What followed was mechanical. Methodical. Soldier. Officer. Target. One squeeze. One kill. His rifle spat death with savage rhythm. Twelve Japanese soldiers dropped in three minutes flat.
Then—movement. A chaotic ripple through the Chinese lines. Dong’s blood froze. The three commanders were falling back, dragging the remnants of their broken regiments with them. Retreat.
Dong plunged down the trunk, bark tearing at his hands. Rifle clutched tight, he sprinted headlong for Hukou City.
The retreat order had come from General Liu Yuqing himself. For forty agonizing minutes, as Japanese shells shredded Longtan Hill, he’d watched his division bleed. By the time Dong’s bullet found Yamashima’s brain, Liu had sent runners into the inferno below. One stumbled back, gasping: casualties catastrophic, position near collapse. Hold the line, and the 26th Division—his division—would be wiped from history.
Liu’s chest tightened. These men were Battle of Shanghai survivors. The six hundred who’d clawed through hell to escape that encirclement. The Military Commission had kept their colors flying only because their courage was legend. He couldn’t sacrifice them on this godforsaken hill. Not to the last man. Eyes squeezed shut against the shame, General Liu choked out the command: Fall back. Defend Hukou.
Dong Sanshao raced ahead, reaching the city of Hukou first. Soon after, the shattered remnants of the three regiments—fewer than 2,000 soldiers combined—retreated inside the city walls. Hukou’s gates slammed shut instantly. The exhausted survivors scrambled up onto the battlements.
The Hata Detachment, having secured Longtan Hill, pressed towards Hukou. They halted about three kilometers outside the city walls and began setting up camp to regroup. News of the 26th Division’s defeat and retreat to Hukou reached the Nationalist Military Commission. Urgent orders flashed back: Division Commander Liu Yuqing was commanded to defend Hukou to the death. Simultaneously, General Luo Zhuoying was ordered to immediately advance with elements of the 34th Corps under Wang Dongyuan, supported by the 11th Division, to launch an attack against the Hata Detachment’s flank and rear. General Guo Rudong, Commander of the 43rd Army, was also ordered to lead his main force into Hukou and take command of its last-ditch defense.
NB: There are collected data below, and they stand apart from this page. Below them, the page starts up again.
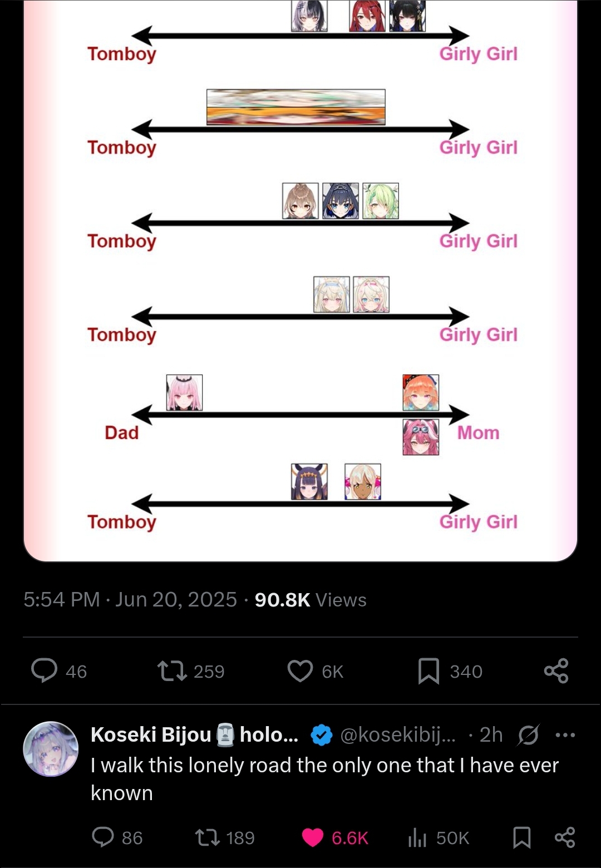
Task: Repost Bijou's reply with 189 reposts
Action: pos(225,837)
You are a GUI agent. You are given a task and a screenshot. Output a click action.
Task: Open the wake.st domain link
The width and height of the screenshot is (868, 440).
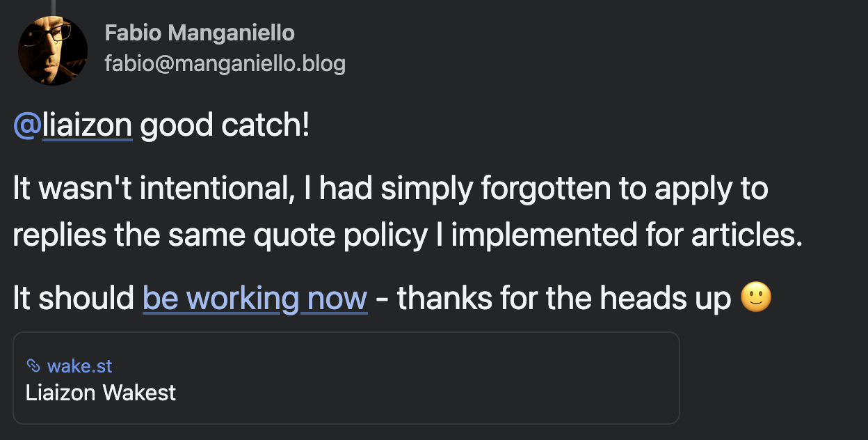pos(79,366)
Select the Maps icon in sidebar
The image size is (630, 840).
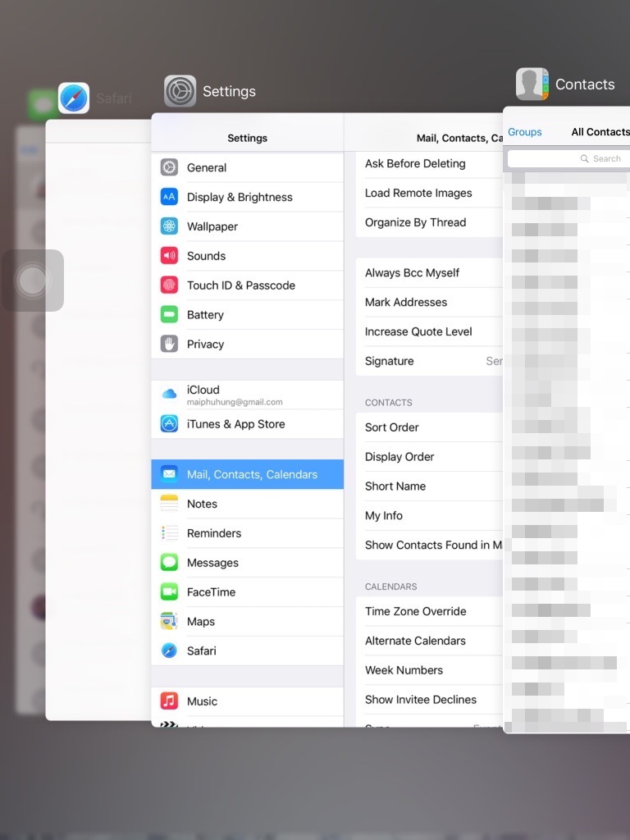(x=170, y=622)
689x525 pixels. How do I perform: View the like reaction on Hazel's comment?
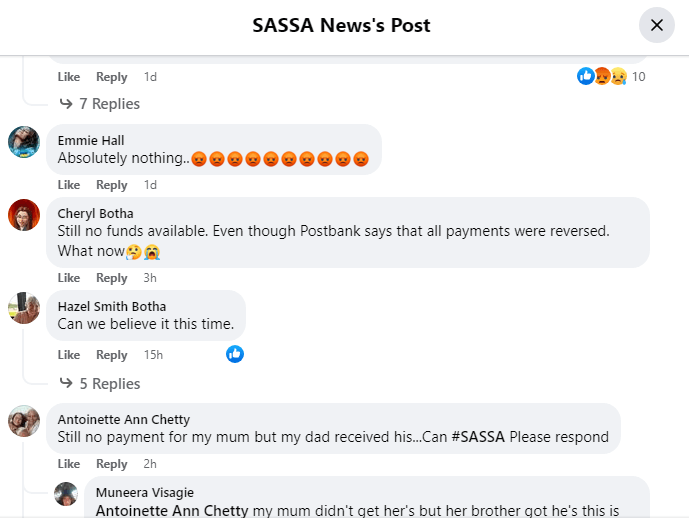coord(235,354)
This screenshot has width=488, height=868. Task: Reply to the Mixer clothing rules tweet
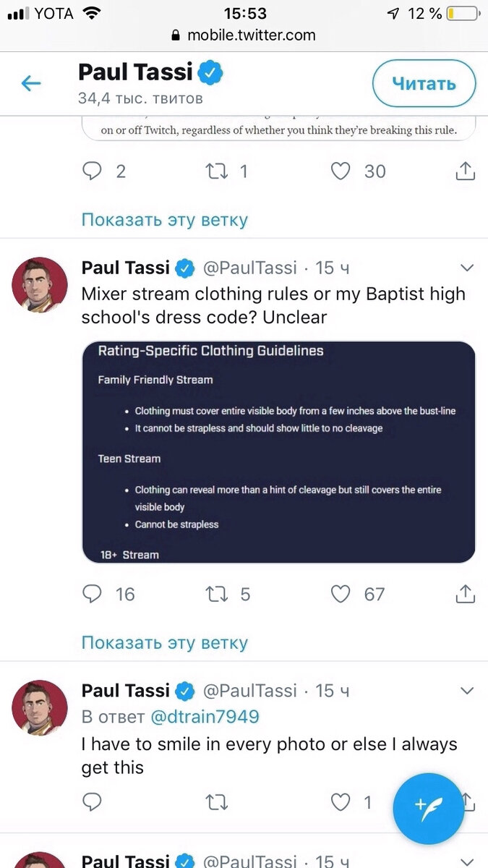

Hukou sat at the critical junction where Poyang Lake met the Yangtze River—it was the gateway to Jiujiang. If the Japanese captured it, their naval vessels could steam directly into Poyang Lake, threatening the flank of defenders along the Nanxun Railway and the rear of the entire Third War Zone. The strategic peril was acute. Consequently, as Hukou’s crisis deepened, the Nationalist Military Commission treated it with utmost gravity. However, Peng Weiren’s 77th Division and He Ping’s 16th Division were already pinned down east of Liushiqiao Bridge by the relentless advance of the 111th Brigade, 106th Division of the Imperial Japanese Army. With no reinforcements available, the desperate commission ordered General Guo Rudong and his main force into Hukou to anchor its defense.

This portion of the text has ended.